» REQUIRED ACTION
Only reproduce the lines from the line containing "Viewport: 1024px width, 576px" onward, exactly, through the final line of the data below.

-- AVAILABLE RECORDS follows --

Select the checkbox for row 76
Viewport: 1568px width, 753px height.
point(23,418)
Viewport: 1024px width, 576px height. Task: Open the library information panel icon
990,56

-- AVAILABLE RECORDS concluded --

» YOUR RESPONSE
Viewport: 1024px width, 576px height. Task: Open the library information panel icon
990,56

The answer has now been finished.